* _Problem_:
Go to the line that contains "How do I perform: Open 进口食品境外生产企业注册?". Restate that line and each one after it exactly, through the end of the records, without pictures.

* _Data for the task_:
┄┄┄┄┄┄┄┄┄┄┄┄┄┄┄┄┄┄┄┄

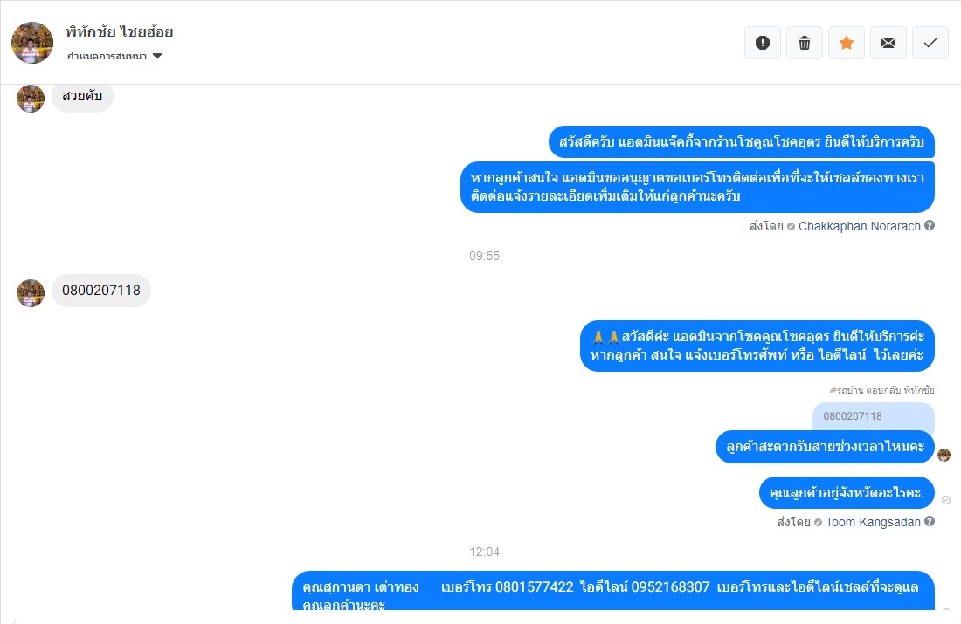Image resolution: width=961 pixels, height=624 pixels.
Task: Select the customer message 0800207118
Action: click(x=101, y=291)
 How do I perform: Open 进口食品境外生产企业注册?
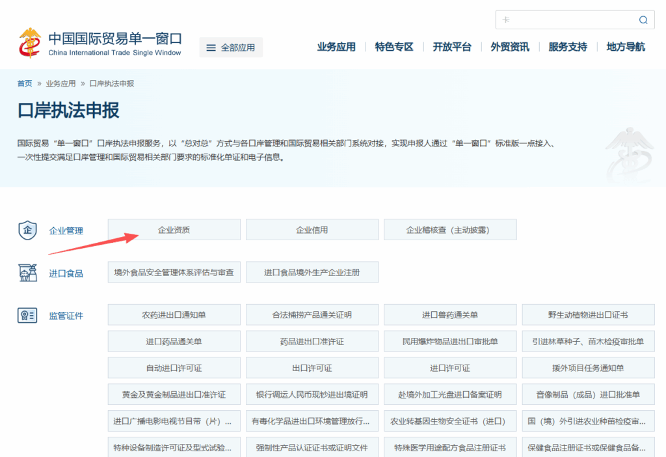312,272
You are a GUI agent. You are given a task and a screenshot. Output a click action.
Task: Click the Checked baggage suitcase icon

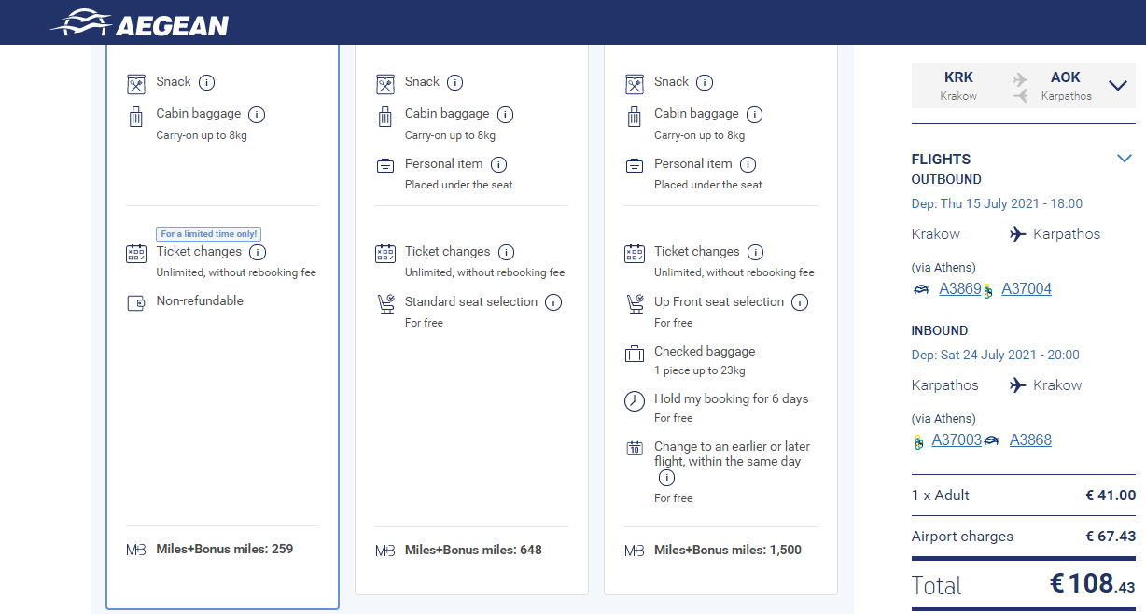(635, 354)
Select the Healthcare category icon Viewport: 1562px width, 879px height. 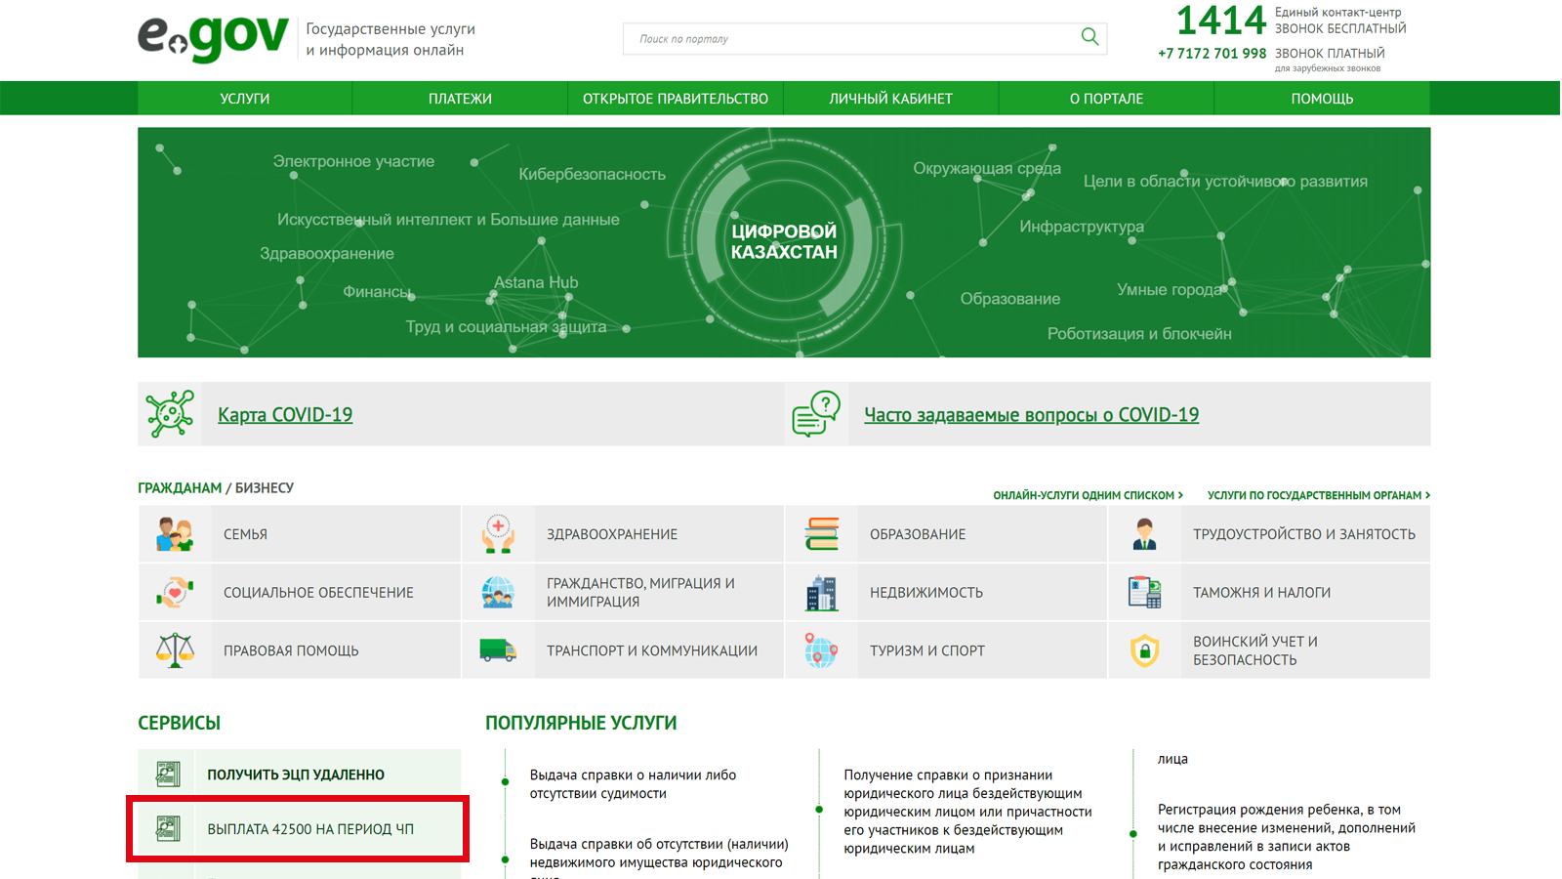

┄┄┄┄┄┄┄┄┄┄┄┄┄┄┄┄┄┄┄┄

* _Solution to the problem_:
 How do I perform: Open 进口食品境外生产企业注册?
312,272
You are a GUI agent. You are given a task and a screenshot. Output a click action.
Task: Click the Checked baggage suitcase icon

(635, 354)
Select the Healthcare category icon Viewport: 1562px width, 879px height. 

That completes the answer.